Le monde de la santé paralysé au Gabon

Les agents du ministère de la santé, regroupés au sein de la coalition syndicale de ce secteur public au Gabon, sont en grève générale illimitée depuis mercredi dernier. Ils réclament la revalorisation de leur prime de logement restée stagnante depuis les décennies malgré les nombreux mouvements d’humeur et les interpellations pacifiques. Reportage.

Notre correspondant au Gabon

« Nous avons décidé de rentrer en grève générale illimitée pour réclamer la revalorisation de notre prime de logement » a déclaré Innocent Tomo, porte-parole des grévistes, ajoutant que les syndiqués ne pourront remettre les blouses blanches qu’après avoir gagné cette bataille qui les oppose au gouvernement.

« Nous avons une prime de logement de 45 000 francs CFA depuis 1960, et au Gabon le studio le moins cher coûte 90 000 francs CFA par mois. La prime de logement devrait être proportionnelle au coût de la vie », a expliqué une infirmière, dénonçant également l’injustice des pouvoirs publics qui ont revalorisé cette prime pour les enseignants seulement, depuis quelques années, à la suite des mouvements de grève.

« Nous savons que cette grève pénalise les malades qui sont nombreux. Nous aimerions bien nous excuser auprès d’eux. On ne voulait pas en arriver là. Mais malheureusement, nous constatons que l’Etat gabonais ne cherche le vrai dialogue et la négociation que lorsque les agents de l’Etat prennent la rue », a regretté une autre infirmière qui a requis l’anonymat.

Les patients dans l’attente de soins efficaces

La plupart des hôpitaux de Libreville sont paralysés.
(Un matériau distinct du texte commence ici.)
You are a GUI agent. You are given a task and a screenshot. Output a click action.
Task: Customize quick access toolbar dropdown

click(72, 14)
Un service minimum opérationnel au centre hospitalier de Libreville (CHL) où nous avons fait un tour, vendredi, semble être débordé par le nombre élevé des patients en quête des soins d’urgence. Des patients qui pleurent et qui crient parfois les mains sur la tête, demandant la fin rapide de cette brouille dont ils sont les principales victimes.

Pour résoudre cette crise qui paralyse le monde de la santé au Gabon, le gouvernement a décidé mercredi dernier par un arrête signé du Premier ministre et du ministre de la Santé de revaloriser cette prime qui sera désormais payée à tous les agents de la santé et selon les catégories. Selon cet arrêté, les agents devraient percevoir une prime allant de 50. 000 francs CFA à 150. 000 en fonction de leurs catégories.
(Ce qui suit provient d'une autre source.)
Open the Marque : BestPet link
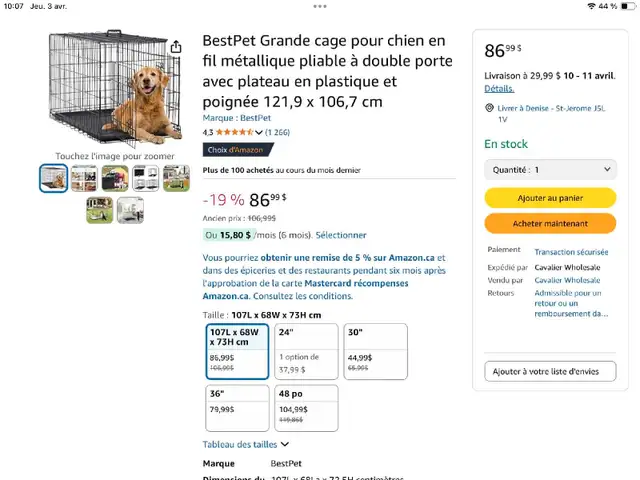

Mais les grévistes pour le moment ne sont pas convaincus de la bonne foi du gouvernement et rétorquent qu’ils ont déjà été trompés plusieurs fois par des promesses qui n’ont accouché que du vent. Du coup, ils campent sur leurs positions et comptent aller jusqu’au bout de leur logique. Les négociations sont en cours entre les grévistes et la puissance publique et, les prochains jours nous permettront d’en savoir plus. En attendant, les malades meurent chaque jour.